The politics of the stateless

September 6, 2000
Issue 

REVIEW BY JEREMY SMITH Picture

Nations Without States: Political Communities in a Global Age
By Montserrat Guibernau
St Leonards NSW: Allen and Unwin, 1999. $43.91 (pb)

Nations Without States tackles an area that few others have been willing to touch: a comparison of stateless peoples engaged in struggle. More than this, the author, Montserrat Guibernau sympathises with the subjects of his study. He shows a degree of commitment to the conflicts he surveys that is often absent from academic writings on nationalism (and this is an academic work).

In its historical and sociological research on state formation, this is mostly a good book. Some biting criticism is warranted, however, for what it overlooks.

The starting point for this discussion is a review of the working definitions of nationalism that are in circulation in the social sciences and amongst historians.

The literature in this area operates in something like a state of denial about Marxism's contributions to a theory of nationalism.
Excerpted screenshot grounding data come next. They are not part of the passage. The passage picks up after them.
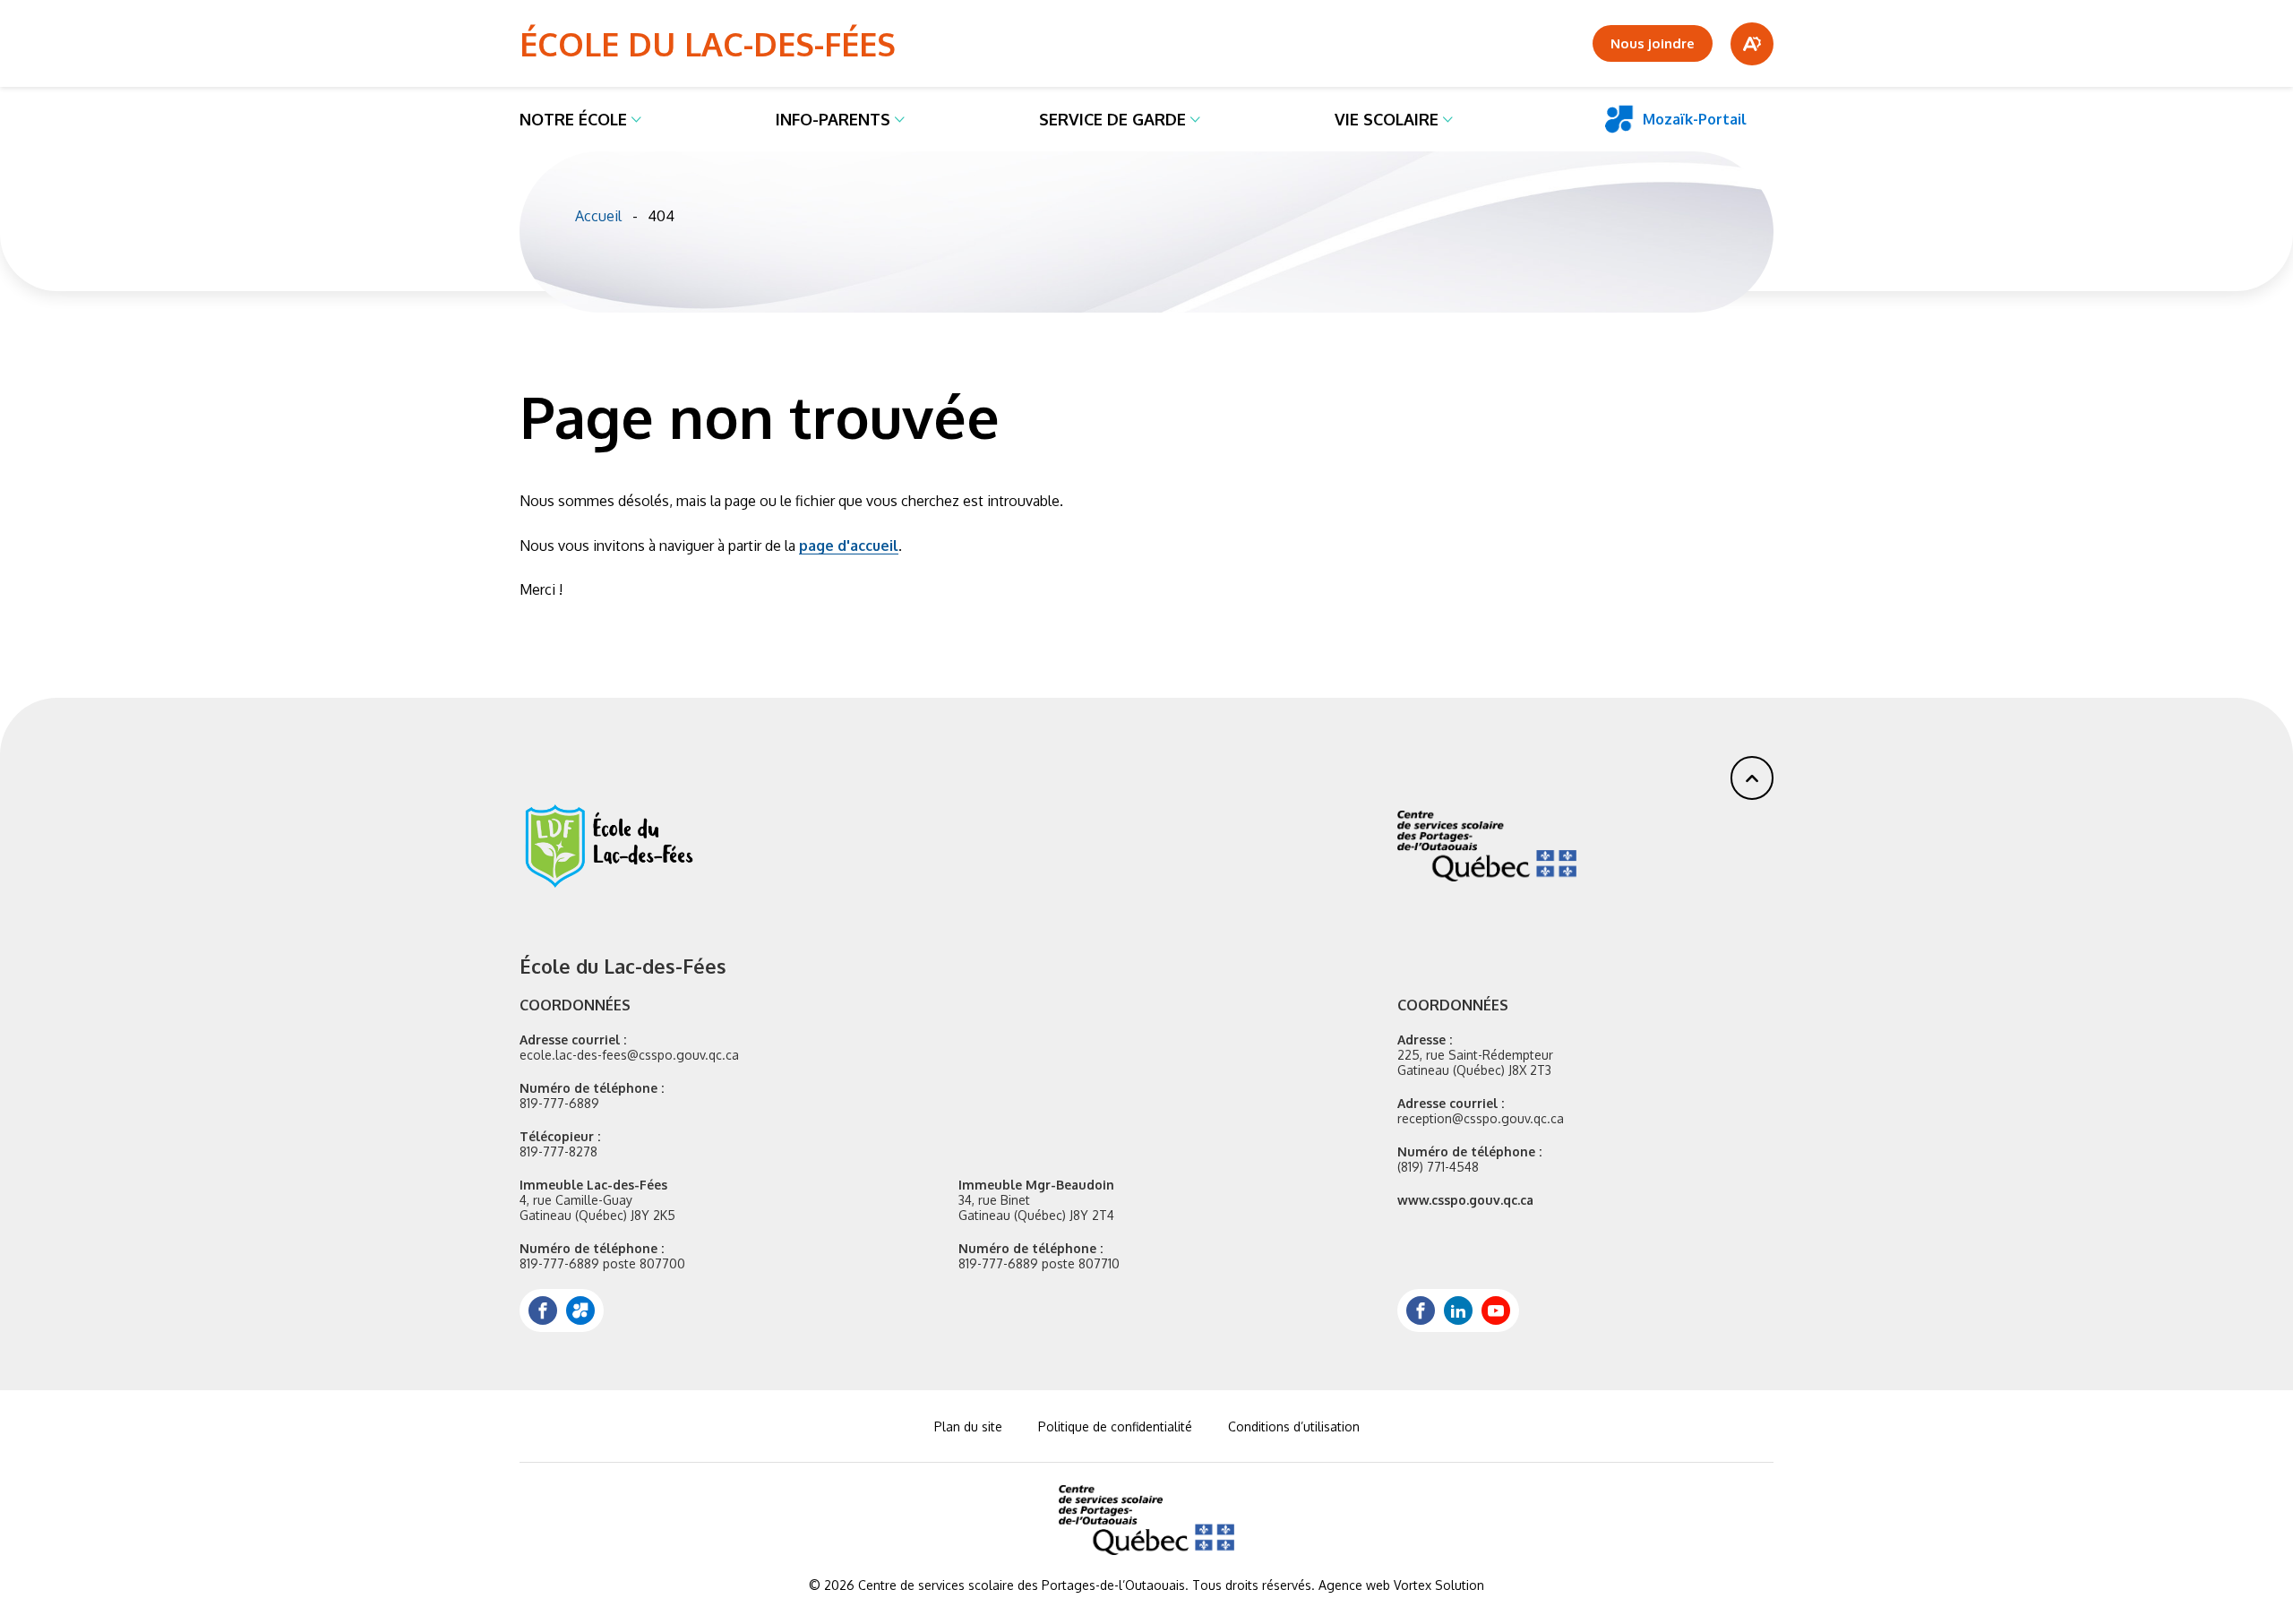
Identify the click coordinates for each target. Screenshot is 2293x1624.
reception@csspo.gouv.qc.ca (1480, 1118)
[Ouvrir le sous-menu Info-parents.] (900, 119)
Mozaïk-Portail (1695, 119)
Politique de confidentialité (1115, 1426)
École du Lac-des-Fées (708, 43)
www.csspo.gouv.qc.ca (1465, 1199)
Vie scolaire (1386, 119)
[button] (1751, 778)
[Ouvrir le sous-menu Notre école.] (636, 119)
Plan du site (968, 1426)
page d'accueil (848, 545)
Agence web (1354, 1585)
Apart from Eric Hobsbawm, Marxist writings are ignored. The classics themselves are invisible.

Consequently, many contemporary writers reinvent old definitions without realising that they are doing so. Conversely, some Marxist critics fail to recognise old Marxist formulations invented anew by wilfully neglectful contemporaries.
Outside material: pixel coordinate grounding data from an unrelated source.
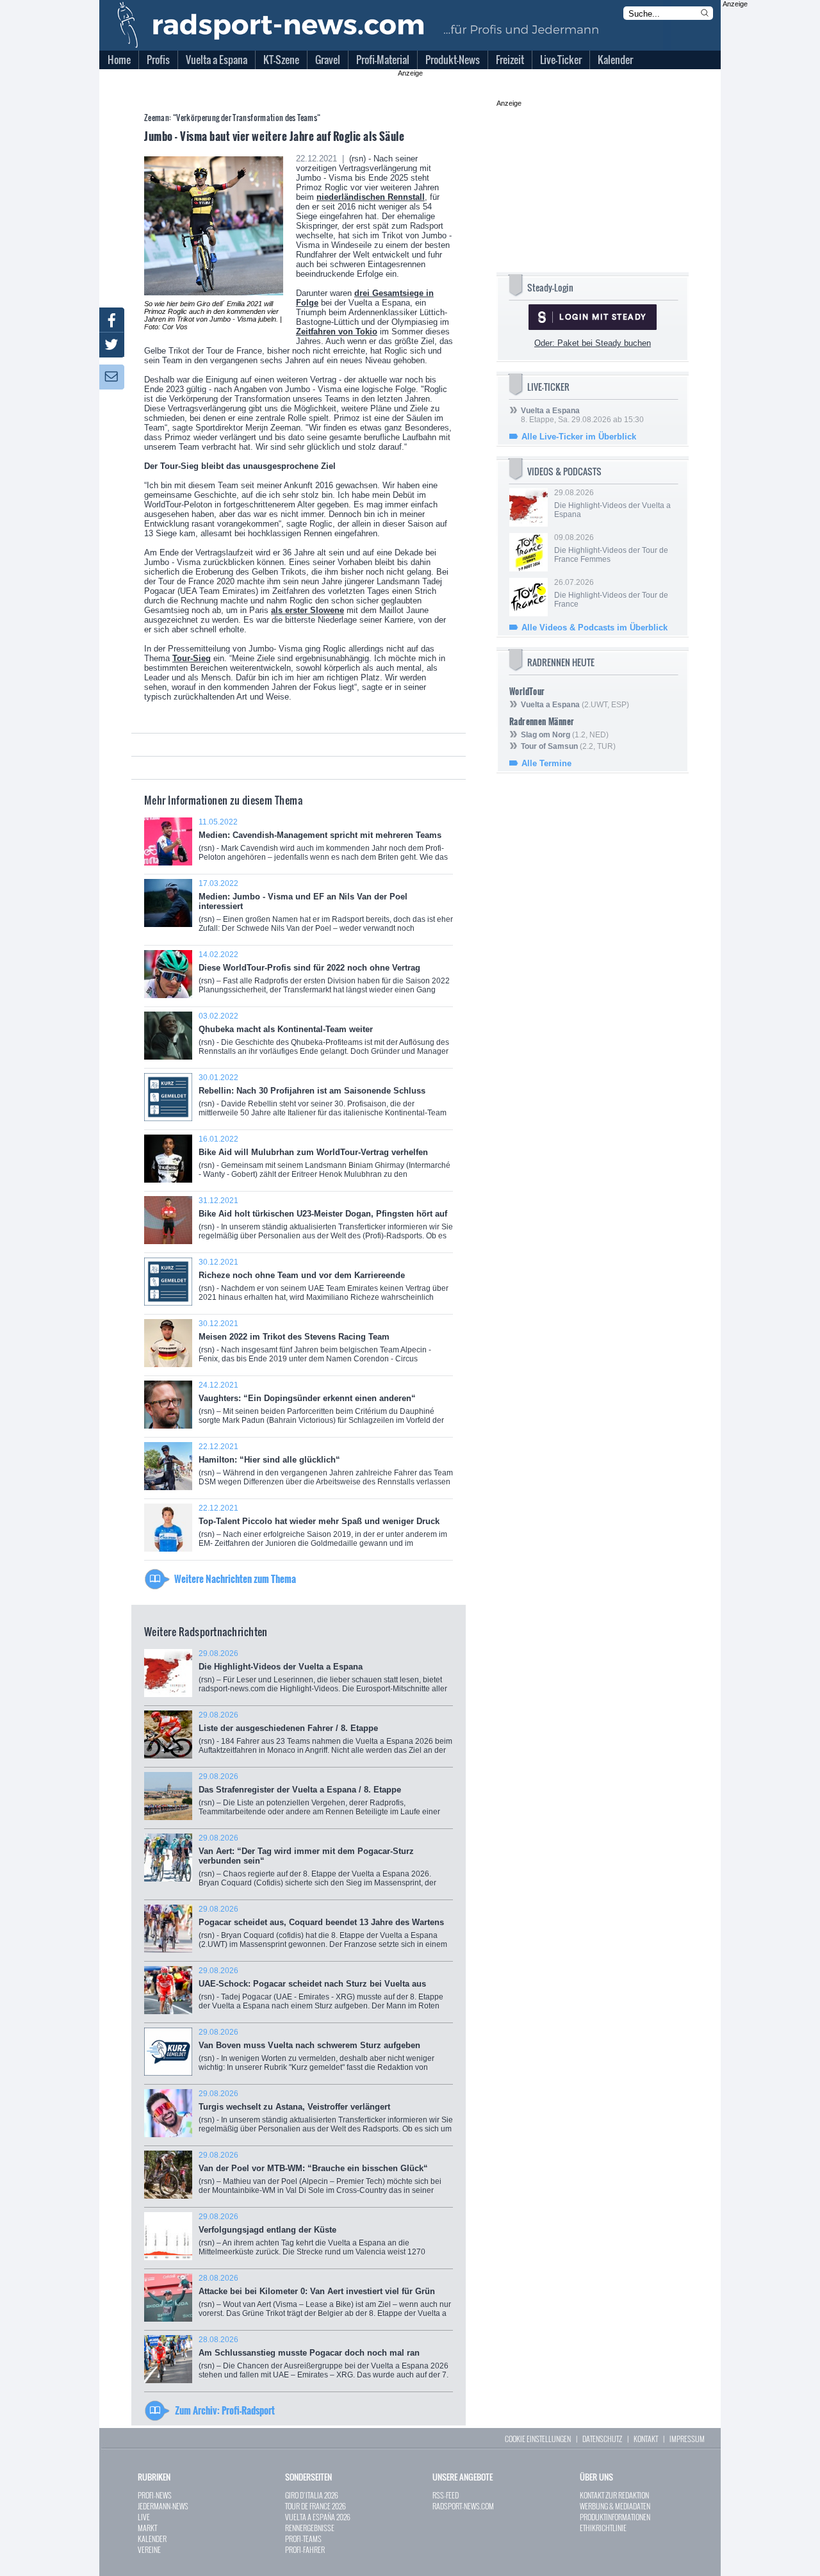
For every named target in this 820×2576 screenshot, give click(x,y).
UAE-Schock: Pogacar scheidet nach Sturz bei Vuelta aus (321, 1992)
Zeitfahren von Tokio (336, 331)
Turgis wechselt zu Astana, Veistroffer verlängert (326, 2115)
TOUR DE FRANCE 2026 (315, 2505)
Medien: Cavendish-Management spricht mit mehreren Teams (323, 844)
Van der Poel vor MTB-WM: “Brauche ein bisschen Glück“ (320, 2177)
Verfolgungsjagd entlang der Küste (324, 2238)
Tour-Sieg (191, 658)
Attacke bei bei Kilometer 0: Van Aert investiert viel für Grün (325, 2300)
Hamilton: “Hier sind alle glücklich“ (326, 1468)
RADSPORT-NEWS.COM (463, 2505)
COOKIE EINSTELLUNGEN (538, 2438)
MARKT (147, 2527)
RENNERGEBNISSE (309, 2527)
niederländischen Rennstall (370, 197)
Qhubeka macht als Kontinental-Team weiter (324, 1038)
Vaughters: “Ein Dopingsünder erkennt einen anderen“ (321, 1407)
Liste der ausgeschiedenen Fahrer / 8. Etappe (325, 1737)
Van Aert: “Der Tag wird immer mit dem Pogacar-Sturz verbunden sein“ (317, 1865)
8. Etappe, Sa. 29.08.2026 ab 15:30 (582, 415)
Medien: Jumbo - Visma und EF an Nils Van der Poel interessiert (326, 910)
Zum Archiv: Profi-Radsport (225, 2410)
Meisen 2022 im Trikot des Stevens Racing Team (315, 1347)
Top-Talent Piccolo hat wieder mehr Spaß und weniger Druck (323, 1530)
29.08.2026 (612, 503)
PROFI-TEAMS (303, 2538)
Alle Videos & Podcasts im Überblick (594, 627)
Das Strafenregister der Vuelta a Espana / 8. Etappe (325, 1798)
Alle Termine (546, 763)
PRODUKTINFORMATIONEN (615, 2516)
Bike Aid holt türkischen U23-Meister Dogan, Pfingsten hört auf (326, 1222)
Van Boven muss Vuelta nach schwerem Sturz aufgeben (321, 2054)
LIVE (144, 2516)
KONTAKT (646, 2438)
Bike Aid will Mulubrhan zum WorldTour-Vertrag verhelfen (324, 1161)
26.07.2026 (611, 593)
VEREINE (149, 2549)
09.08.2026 (611, 548)
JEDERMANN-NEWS (163, 2505)
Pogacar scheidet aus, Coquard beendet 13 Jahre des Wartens (323, 1931)
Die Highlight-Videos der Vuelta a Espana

Guibernau repeats the former error in critical comments on Marx and in his own definition of nationalism, which looks remarkably similar to Lenin's formulations. (It should be added that he writes approvingly of Lenin's approach to the national question in the early 1920s.) The element of economic unity as a precondition of nationhood is, tellingly, missing. Interestingly, it does reappear in the detailed discussion of particular cases.

Nations Without States examines the histories of the Scots, Welsh, Basques, Catalans, Irish, Kurds, Quebecois and Native Americans. The political and military strategies pursued by movements thrown up by oppression are scrutinised.
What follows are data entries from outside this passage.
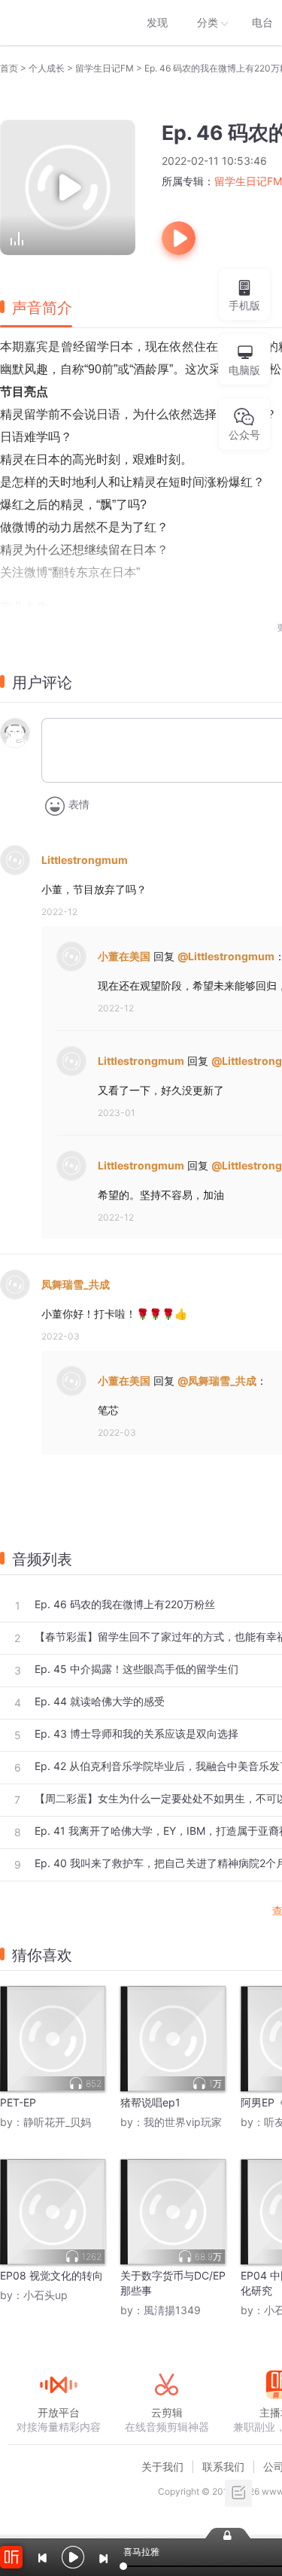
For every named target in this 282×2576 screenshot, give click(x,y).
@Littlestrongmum (225, 956)
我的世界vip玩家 (183, 2121)
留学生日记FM (104, 68)
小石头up (45, 2295)
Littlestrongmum (84, 859)
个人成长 (47, 68)
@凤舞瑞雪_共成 (216, 1380)
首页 (9, 68)
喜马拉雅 (58, 22)
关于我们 (162, 2466)
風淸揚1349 (172, 2310)
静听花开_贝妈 (57, 2121)
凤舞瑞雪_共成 (75, 1284)
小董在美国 (124, 956)
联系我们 (223, 2466)
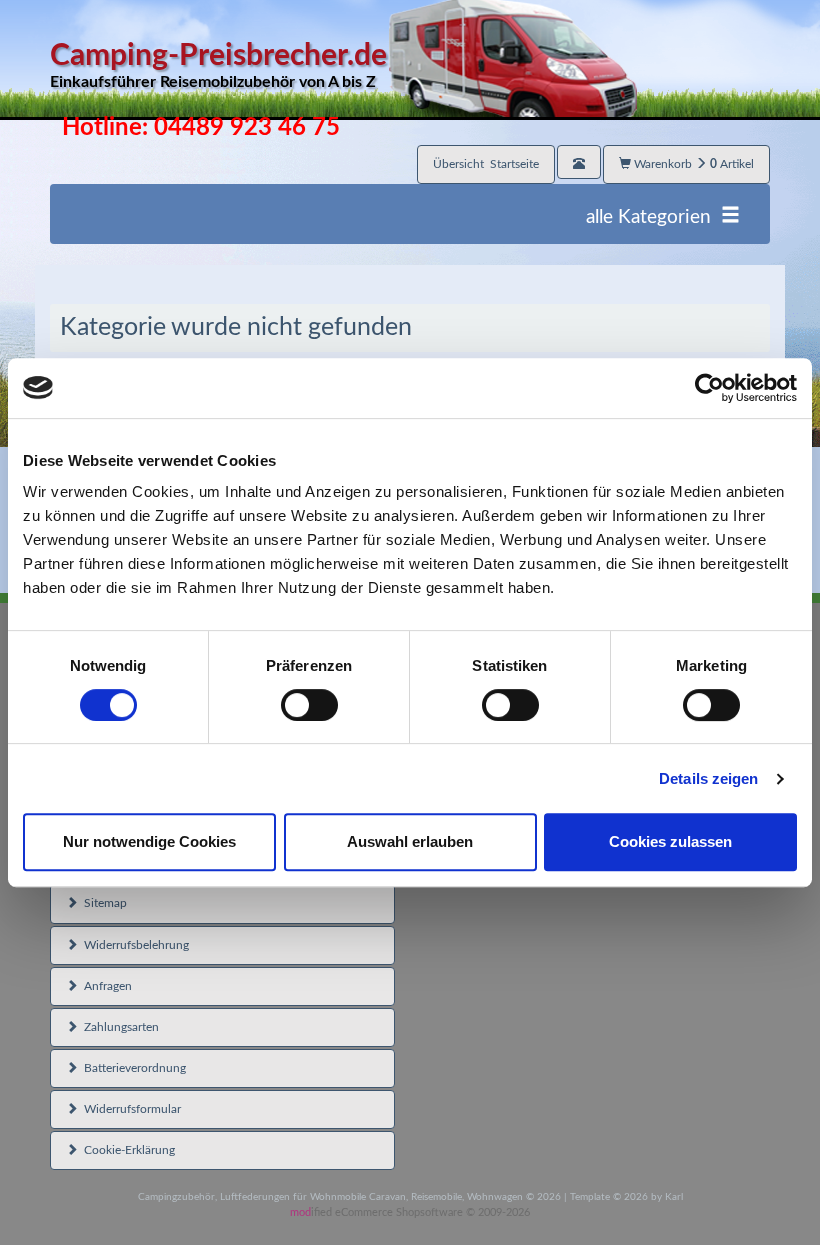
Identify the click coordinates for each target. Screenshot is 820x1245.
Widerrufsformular (129, 1109)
Guibernau's approach shows significant gaps, however. Indigenous, or "fourth world", movements are neglected. Native Americans have a high profile, and the UN-patronised World Council of Indigenous Peoples is discussed (the former has a disproportionate influence over the latter). But the varying political circumstances facing other indigenous peoples are disregarded — surprisingly — in this tract on stateless nations. This empirical focus on Europe could be excused, except that it compromises the author's more sweeping theoretical claims.

Terrorism ("total war") is another issue. A deeper analysis is attempted here. However, crucial components are missing. The motivations for terrorism are not discussed. State terrorism appears as a separate category, but ongoing violence against stateless peoples does not figure with the prominence it should.

Also, the capacity of liberal democratic states to act in an authoritarian manner towards their disenfranchised minorities is underestimated.

Above all, the occurrence and character of political debates about strategy amongst stateless minorities are not acknowledged (a problem common to many shallow approaches in political science).

Finally, Guibernau associates himself too strongly with the globalisation paradigm. The ramifications of neo-liberalism for new states formed by stateless people (East Timor, Palestine) are conveniently overlooked in an analysis that maintains that the nation-state is defunct or declining.

In his view, the way forward for stateless peoples is to forge autonomy within existing states. This would involve an overhaul in the way that democratic states manage internal diversity. However, this might present a challenge to the world's most powerful capitalist states, which do contain organised minorities.

Where the challenge is too much of a threat, the democracy, which Guibernau hopes will deliver a new civic diversity, could rapidly evaporate. Where would the movements for self-determination go then?

In the face of such a scenario, the author seems incapable of asking the right questions, let alone providing helpful answers.